=== Your goal ===
Go to the line that contains "Task: Toggle underline formatting" in the records below and repeat it, and each line after it, exactly through the end, omitting pictures.

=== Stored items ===
● ● ● ● ●

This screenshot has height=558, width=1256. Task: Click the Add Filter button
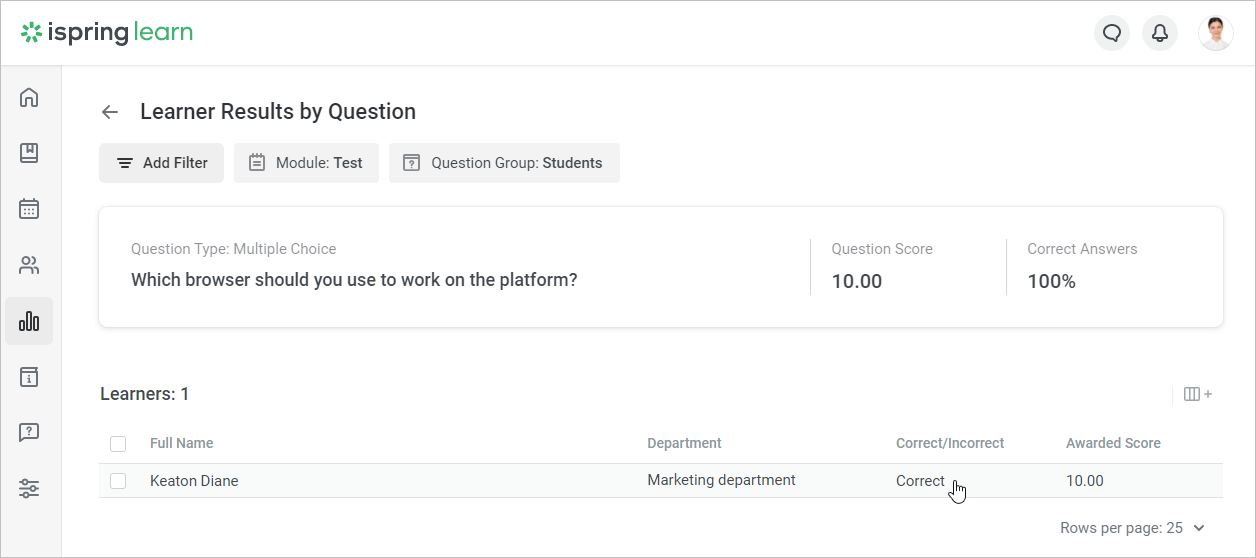(161, 163)
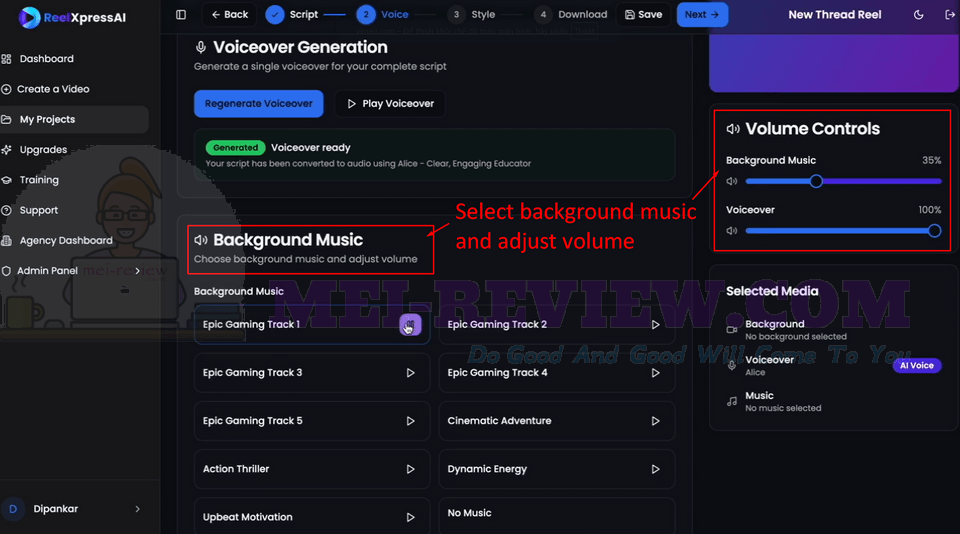Screen dimensions: 960x534
Task: Mute the Background Music speaker icon
Action: (732, 181)
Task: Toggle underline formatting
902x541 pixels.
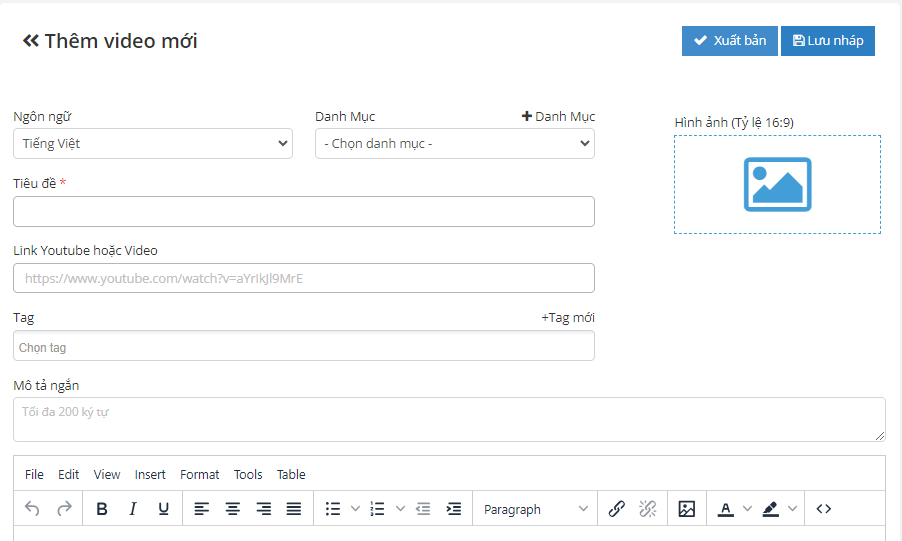Action: (x=163, y=509)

● ● ● ● ●

=== Exercise result ===
Task: Toggle underline formatting
902x541 pixels.
Action: (x=163, y=509)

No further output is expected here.